#### GIVEN PASSAGE:
○ ○ ○

NATIONAL SYMPOSIUM ON THE BALANGIGA ATTACK OF 1901, Sept. 26, 1998.
Jean Wall, daughter of Pvt. Adolph Gamlin, receives a present from U.P. Tacloban College
Dean Viola Siozon. The lecturers in the front table are (from left) Ms. Rosario N. Cabardo,
Dr. Reynaldo H. Imperial, Prof. Rolando O. Borrinaga, and Mr. Bob Couttie.


Balangiga history not clear as a bell


By ROLANDO BORRINAGA
Balangiga, Eastern Samar


(Banner article in the INQUIRER Visayas section, Philippine Daily Inquirer, Aug. 4, 2001, p. A14.)


WHEN the people of Balangiga, Eastern Samar, celebrate the centennial of the Balangiga Massacre on Sept. 28, they will understand better the circumstances behind the bloody incident and its bloodier aftermath, and a different story about bells.

They will also see a breakthrough in establishing the identity and location of three bells that hung at the church belfry during the Filipino attack on the American garrison in Balangiga.

Since 1998, members of a small group have been comparing notes and ideas by e-mail based on their own sources and documents about Balangiga. They have also debated on myths and hypotheses in evolving a body of knowledge that has reconciled most conflicting versions and interpretations of what actually happened in Balangiga a century ago.

The group is composed of Jean Wall, daughter of the first American soldier to be attacked in Balangiga; Bob Couttie, a Subic-based movie writer and former British Broadcasting Corp. correspondent who managed the Balangiga website; and this writer, an associate professor of the University of the Philippines.

The three first met at the "UP National Symposium on the Balangiga Attack of 1901," which this writer convened in Tacloban City on Sept. 26, 1998.

○ ○ ○

#### RECORDED DATA:
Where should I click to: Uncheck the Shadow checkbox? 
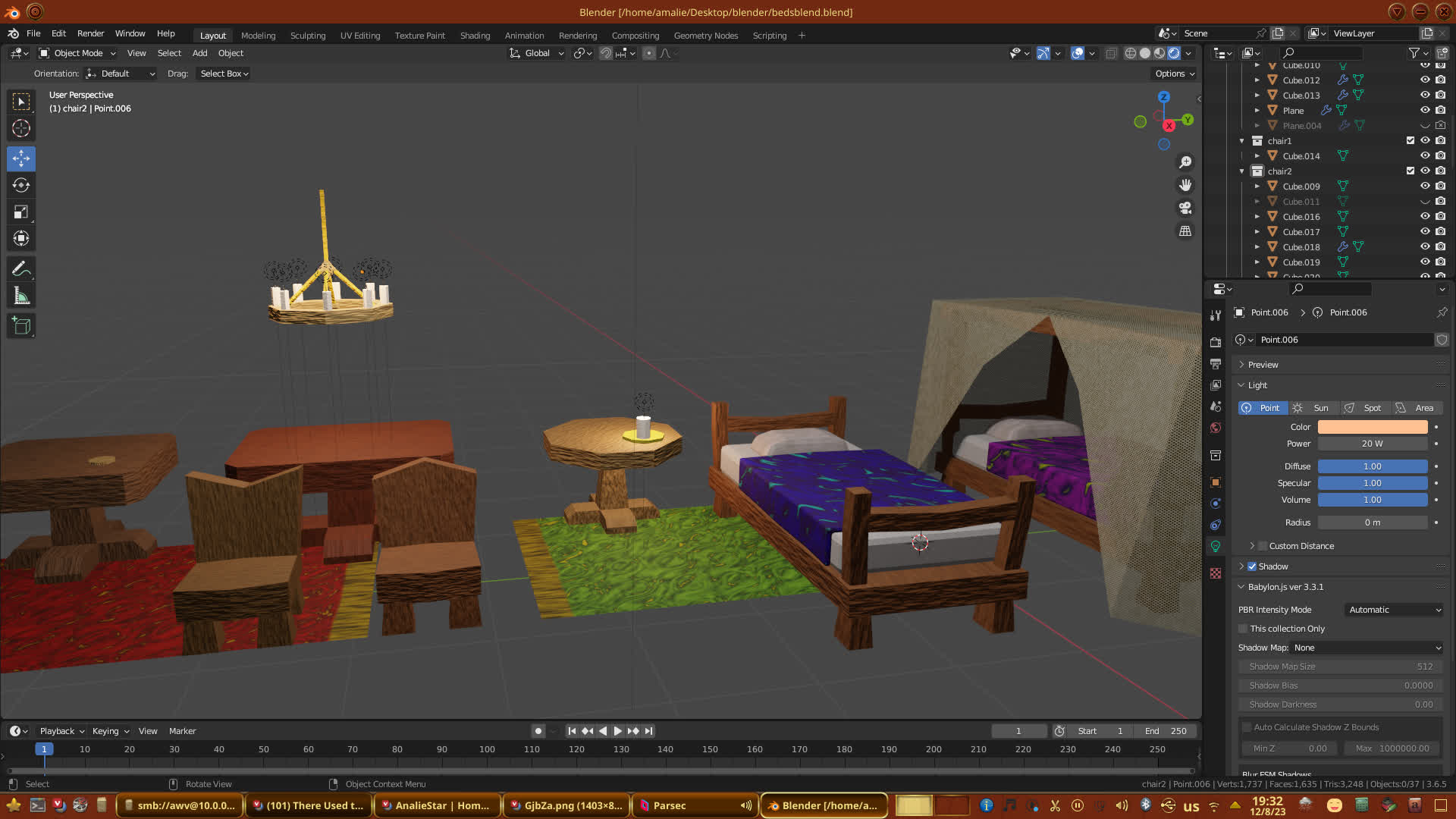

○ ○ ○

#### WHAT IS EXPECTED:
Carry on the newspaper article about the Balangiga attack and its bells from the point where it stops.

#### RESPONSE:
The Balangiga story

The Filipino in the group has this updated version of the famous Balangiga incident:

In the morning of Saturday (not the mythic Sunday), Sept. 28, 1901, hundreds of native fighters armed with bolos, some of them disguised as churchgoing women, staged a successful surprise attack on US troops while most of them were eating breakfast in Balangiga at the southern coast of Samar Island.

Described as the "worst single defeat" of the US military in the Philippines, that event became known in history as the Balangiga Massacre.

The natives fought to resist the destruction or confiscation and rationing of their food stocks and to free about 80 male residents who had been rounded up for forced labor and detained for days in crowded conditions with little food and water.

The US troops belonged to Company C, 9th US Infantry Regiment, who were stationed in Balangiga to keep its small port closed and prevent any trading. Their mission was to deprive the Filipino revolutionary forces of supplies during the Philippine-American War, which had spread to the Visayas.

An elite unit, Company C performed as honor guard during the historic July 4, 1901 inauguration of the American civil government in the Philippines and the installation as first civil governor of William Howard Taft, later president of the US.

They arrived in Balangiga a few weeks later, on Aug. 11.

The attacking force, coordinated by Valeriano Abanador, the local chief of police, was composed of around 500 men in seven different companies. They represented virtually all families of Balangiga, whose outlying villages then included the present towns of Lawaan and Giporlos, and of Quinapundan, a town served by the priest in Balangiga.

Some of the leaders, notably Capt. Eugenio Daza, were revolutionary officers under the command of Brig. Gen. Vicente Lukban, the politico-military governor of Samar who was appointed by President Emilio Aguinaldo.

The ringing of the church bell signaled the attack. Fierce fighting ensued, resulting in one of the biggest number of American casualties in a single encounter.

Of the 74 men of Company C, 36 were killed during the attack, eight of the wounded died later during the escape by bancas to Basey town, and four were missing and presumed dead.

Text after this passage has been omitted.